A UC Merced study authored by former doctoral student Kaitlin Lubetkin, Professor Leroy Westerling and Sierra Nevada Research Institute (SNRI) scientist Lara Kueppers found that these meadows are being increasingly overrun by forest as changing conditions allow the offspring of nearby trees to take hold in meadow environments that previously favored shrubs and grasses over saplings. For the many species that depend on meadows, this change may force them to find new habitats.
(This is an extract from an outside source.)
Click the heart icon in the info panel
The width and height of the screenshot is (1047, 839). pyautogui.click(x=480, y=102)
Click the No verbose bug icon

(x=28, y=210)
“Your average meadow will be essentially gone by the end of the century,” Lubetkin predicts, based on her field research and projections of climate warming.
Tree encroachment into meadows isn’t new, but Lubetkin’s data — published online in the journal Ecological Applications — indicates that the process has accelerated.
“This project was trying to get at the large-scale drivers of encroachment,” Lubetkin explained. “For meadows that were encroached, we wanted to know what made them particularly susceptible to encroachment.”
To find out, Lubetkin surveyed 30 meadows over five summers, measuring the age and size of encroaching trees, as well as the number of trees in each meadow. She opted for meadows that have been relatively untouched by humans, to reduce the impact of direct human activity on the meadows in her study.
Lubetkin also chose to focus on ecologically important meadows that scientists have largely ignored.
“You have a few large, iconic meadows like Tuolumne. In terms of the entire landscape, they aren’t as important,” Lubetkin said. “You also have tons and tons of very small meadows a fraction of the size, but because of how many there are, they have a larger ecological impact.”
In their study, the authors demonstrate that encroachment is closely associated with the presence of lodgepole pine trees in the meadows’ vicinity. But, as with many recent changes affecting the Sierra Nevada, the main driver of meadow-to-forest conversion is climate change.
As the climate changes in ways favorable to lodgepole pine, meadows will continue to disappear. And loss of biodiversity isn’t the authors’ only concern.
Though meadows occupy only a small fraction of the total Sierra Nevada landscape, their collective impact far exceeds their size. More than just hotspots of biodiversity, they play a huge part in regulating Sierra Nevada water systems.
“Think of meadows like a sponge,” Kueppers explained. “After the snow melts, they soak up a lot of water in the landscape. Over time it drains, but drains more slowly, so we have water later into the growing season.”
Given the delicate balance of California’s water system, which relies heavily on snowmelt from the Sierra, the authors worry that meadow loss may lead to a dramatic change in how water is stored and used.
With deeper roots, trees tap into parts of the water table that meadow species can’t access. And replacing seasonal meadows with evergreen forest will result in year-round rather than seasonal water use, potentially draining the natural reservoirs that accumulate beneath meadows. However, the extent of the impact remains to be seen.
“That’s one of my big concerns,” Lubetkin said. “There are not a lot of definitive answers about how much additional storage these meadows provide.”
This project was funded by a Mildred E. Mathias Graduate Student Research Grant, by grants and fellowships from UC Merced and by the NOAA Regional Integrated Sciences & Assessments Program.